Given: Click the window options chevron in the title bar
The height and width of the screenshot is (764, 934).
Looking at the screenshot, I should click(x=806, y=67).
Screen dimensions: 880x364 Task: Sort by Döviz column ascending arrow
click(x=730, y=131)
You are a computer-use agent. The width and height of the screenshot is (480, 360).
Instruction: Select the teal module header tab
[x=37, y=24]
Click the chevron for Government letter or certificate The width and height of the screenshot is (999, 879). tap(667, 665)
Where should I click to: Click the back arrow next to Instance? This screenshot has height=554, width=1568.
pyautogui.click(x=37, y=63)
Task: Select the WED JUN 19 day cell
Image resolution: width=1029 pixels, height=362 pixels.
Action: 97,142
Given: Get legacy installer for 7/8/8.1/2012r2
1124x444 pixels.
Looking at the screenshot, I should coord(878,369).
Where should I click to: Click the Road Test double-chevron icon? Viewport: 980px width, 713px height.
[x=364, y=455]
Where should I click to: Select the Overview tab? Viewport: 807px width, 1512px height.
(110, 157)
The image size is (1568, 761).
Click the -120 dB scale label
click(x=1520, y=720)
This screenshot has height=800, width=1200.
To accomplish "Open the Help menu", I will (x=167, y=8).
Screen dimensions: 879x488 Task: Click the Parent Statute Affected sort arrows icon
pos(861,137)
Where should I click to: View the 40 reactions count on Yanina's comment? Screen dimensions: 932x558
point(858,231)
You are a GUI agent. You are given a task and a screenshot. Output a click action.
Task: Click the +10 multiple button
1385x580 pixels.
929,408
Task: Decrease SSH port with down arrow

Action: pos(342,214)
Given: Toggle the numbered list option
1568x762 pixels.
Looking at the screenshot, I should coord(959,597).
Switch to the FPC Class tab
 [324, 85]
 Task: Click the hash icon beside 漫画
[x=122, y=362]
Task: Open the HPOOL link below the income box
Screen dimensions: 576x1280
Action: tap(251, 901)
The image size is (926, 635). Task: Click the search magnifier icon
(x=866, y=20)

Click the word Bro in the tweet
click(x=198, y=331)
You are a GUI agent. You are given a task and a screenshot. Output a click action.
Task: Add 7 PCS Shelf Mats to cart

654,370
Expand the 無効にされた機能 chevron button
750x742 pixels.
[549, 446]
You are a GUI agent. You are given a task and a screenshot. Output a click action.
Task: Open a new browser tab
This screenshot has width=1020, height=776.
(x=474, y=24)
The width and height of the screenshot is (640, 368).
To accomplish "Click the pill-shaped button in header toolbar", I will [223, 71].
===
Exercise prompt —
Reproduce the entries exactly, each one as given.

Answer —
Given: Click the window options chevron in the title bar
The height and width of the screenshot is (764, 934).
Looking at the screenshot, I should click(x=806, y=67).
Screen dimensions: 880x364 Task: Sort by Döviz column ascending arrow
click(x=730, y=131)
You are a computer-use agent. The width and height of the screenshot is (480, 360).
Instruction: Select the teal module header tab
[x=37, y=24]
Click the chevron for Government letter or certificate The width and height of the screenshot is (999, 879). tap(667, 665)
Where should I click to: Click the back arrow next to Instance? This screenshot has height=554, width=1568.
pyautogui.click(x=37, y=63)
Task: Select the WED JUN 19 day cell
Image resolution: width=1029 pixels, height=362 pixels.
Action: 97,142
Given: Get legacy installer for 7/8/8.1/2012r2
1124x444 pixels.
Looking at the screenshot, I should coord(878,369).
Where should I click to: Click the Road Test double-chevron icon? Viewport: 980px width, 713px height.
[x=364, y=455]
Where should I click to: Select the Overview tab? Viewport: 807px width, 1512px height.
(110, 157)
The image size is (1568, 761).
Click the -120 dB scale label
click(x=1520, y=720)
This screenshot has height=800, width=1200.
To accomplish "Open the Help menu", I will (x=167, y=8).
Screen dimensions: 879x488 Task: Click the Parent Statute Affected sort arrows icon
pos(861,137)
Where should I click to: View the 40 reactions count on Yanina's comment? Screen dimensions: 932x558
point(858,231)
You are a GUI agent. You are given a task and a screenshot. Output a click action.
Task: Click the +10 multiple button
1385x580 pixels.
929,408
Task: Decrease SSH port with down arrow

Action: pos(342,214)
Given: Toggle the numbered list option
1568x762 pixels.
Looking at the screenshot, I should coord(959,597).
Switch to the FPC Class tab
 [324, 85]
 Task: Click the hash icon beside 漫画
[x=122, y=362]
Task: Open the HPOOL link below the income box
Screen dimensions: 576x1280
Action: tap(251, 901)
The image size is (926, 635). Task: Click the search magnifier icon
(x=866, y=20)

Click the word Bro in the tweet
click(x=198, y=331)
You are a GUI agent. You are given a task and a screenshot. Output a click action.
Task: Add 7 PCS Shelf Mats to cart

654,370
Expand the 無効にされた機能 chevron button
750x742 pixels.
[549, 446]
You are a GUI agent. You are given a task and a screenshot. Output a click action.
Task: Open a new browser tab
This screenshot has width=1020, height=776.
(x=474, y=24)
The width and height of the screenshot is (640, 368).
To accomplish "Click the pill-shaped button in header toolbar", I will [223, 71].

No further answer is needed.